# Winter shape!



## JesseR (Oct 24, 2006)

SO...we've got winter polo here in Fort to keep our upper bodies active, what about those legs? Where's all my fellow tele ladies? Hol and I are looking for more betties to drag to the pass, to endure the conditions, and pony up for climbs and turns.

Also...if you're looking to get/stay in shape I am starting a coaching business for women. Beginners to advanced. If you're interested let me know!


----------



## Strider (Mar 12, 2004)

Jesse,
If you're ever doing anything around the hills of Boulder, give a holler, I'm always up for a good hill climb. Kim


----------



## frzsnow (Oct 26, 2006)

I'd love to join you! I'm relatively new to Colorado backcountry and would be completely open to going anywhere and everywhere.  
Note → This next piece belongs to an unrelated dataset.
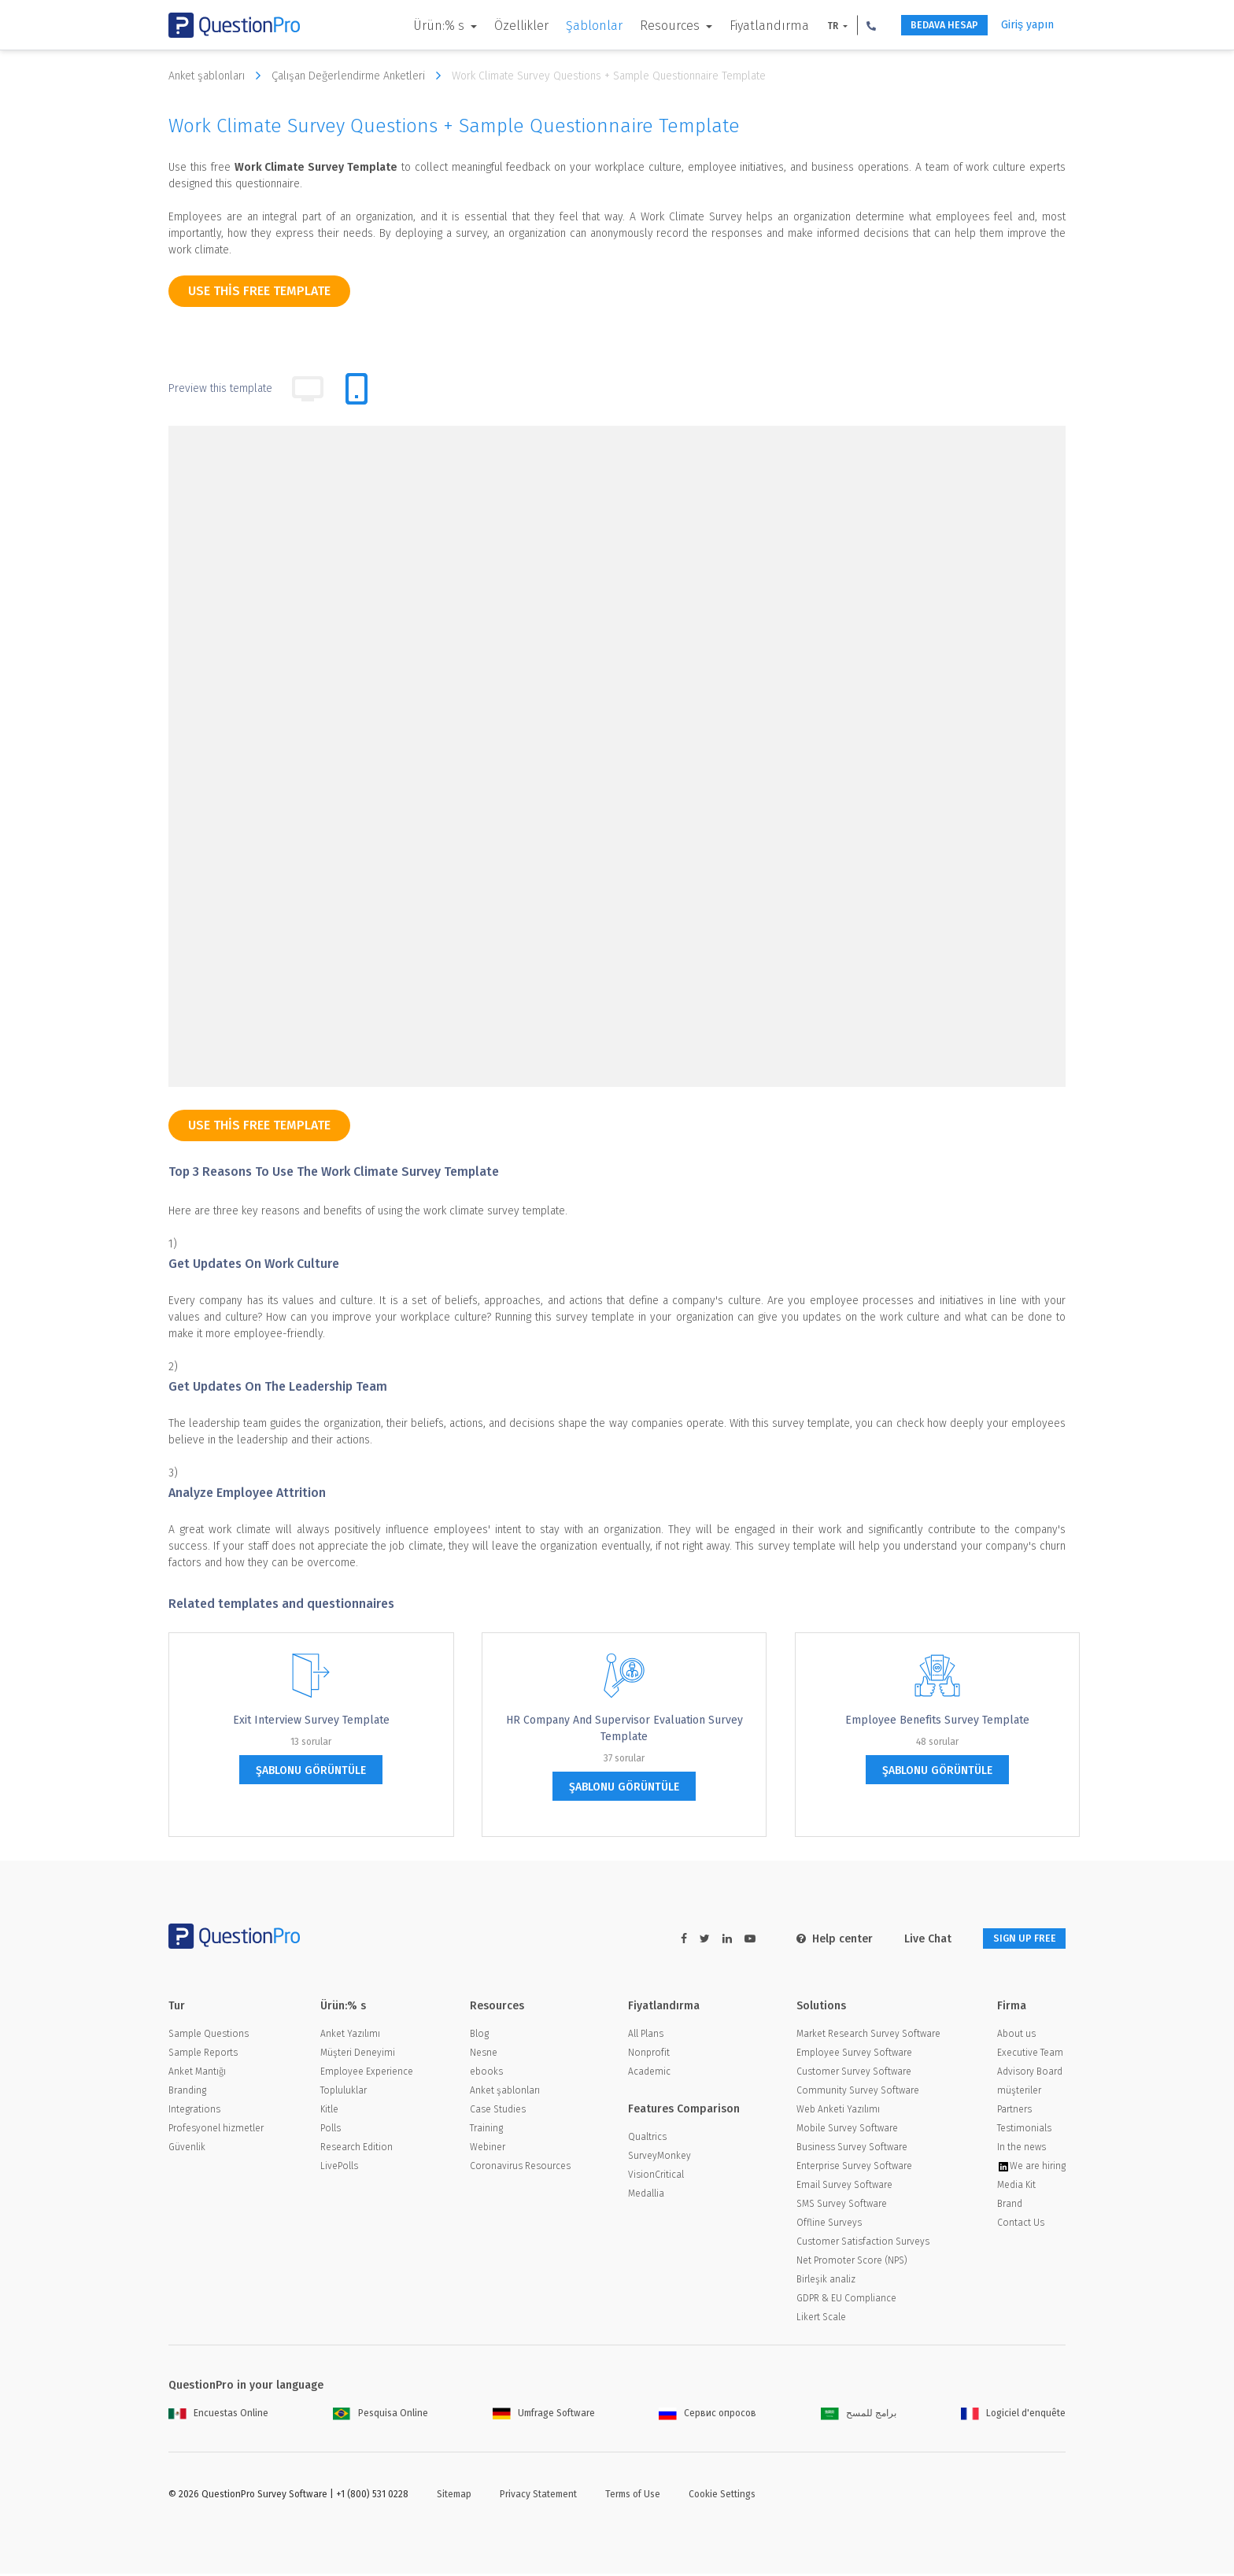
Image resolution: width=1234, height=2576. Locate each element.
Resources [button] (650, 25)
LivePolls (339, 2168)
(I'm in the Westminster area)


----------



## jenneral (Aug 28, 2006)

*have toyota will drive*

I live in the fort and am down to go every weekend to the hills. Have splitboard and tacoma will drive. [email protected]
ps I'm a t ride transplant of 13 years just for info.


----------



## holley (Mar 8, 2004)

*Re: have toyota will drive*



jenneral said:


> Have splitboard and tacoma


...and a sled and a handful of chainsaws and I'm never sure what she'll pull out next. Jess, this one's ready for anything! We definitely need to take her up and show her around the pass this winter. Can't wait to ski again...


----------